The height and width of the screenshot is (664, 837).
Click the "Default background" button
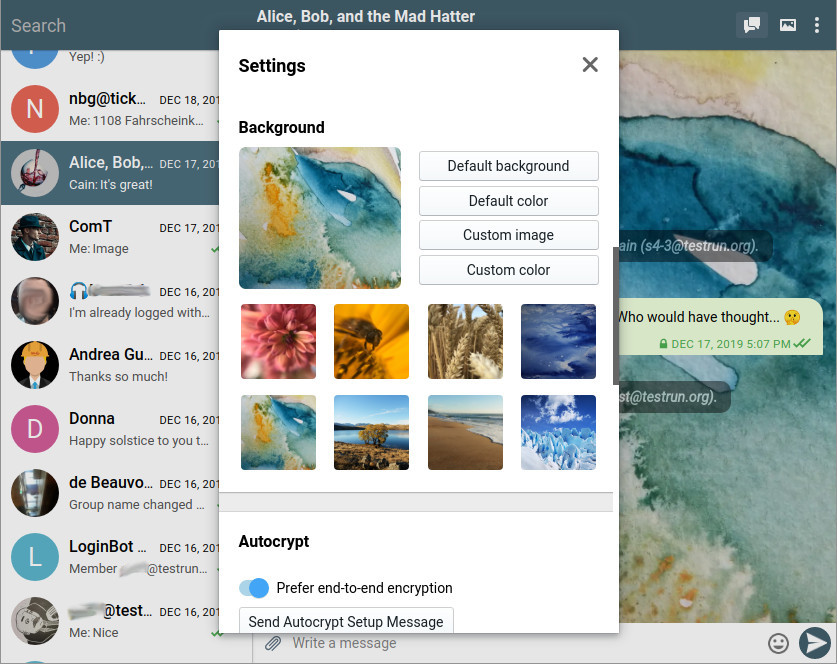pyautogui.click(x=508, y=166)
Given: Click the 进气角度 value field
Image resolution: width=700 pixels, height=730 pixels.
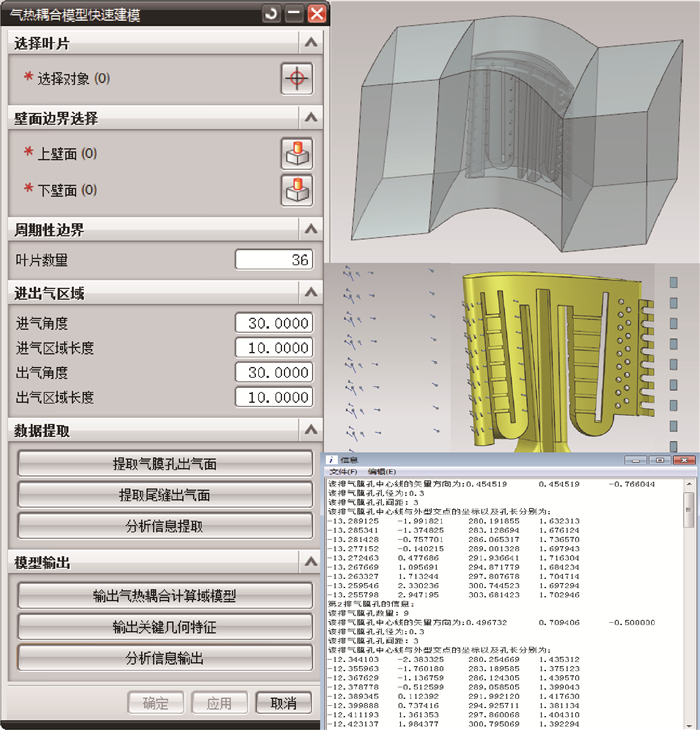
- - -
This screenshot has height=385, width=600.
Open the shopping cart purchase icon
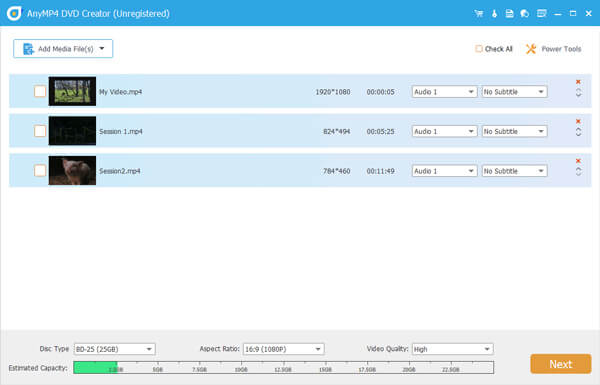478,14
- - -
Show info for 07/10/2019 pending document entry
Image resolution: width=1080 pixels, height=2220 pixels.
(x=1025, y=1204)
- - -
Problem details:
Using the records given above, list every line that includes the word "screenshot".

Solution for this exercise:
The height and width of the screenshot is (664, 837).
This screenshot has height=385, width=600.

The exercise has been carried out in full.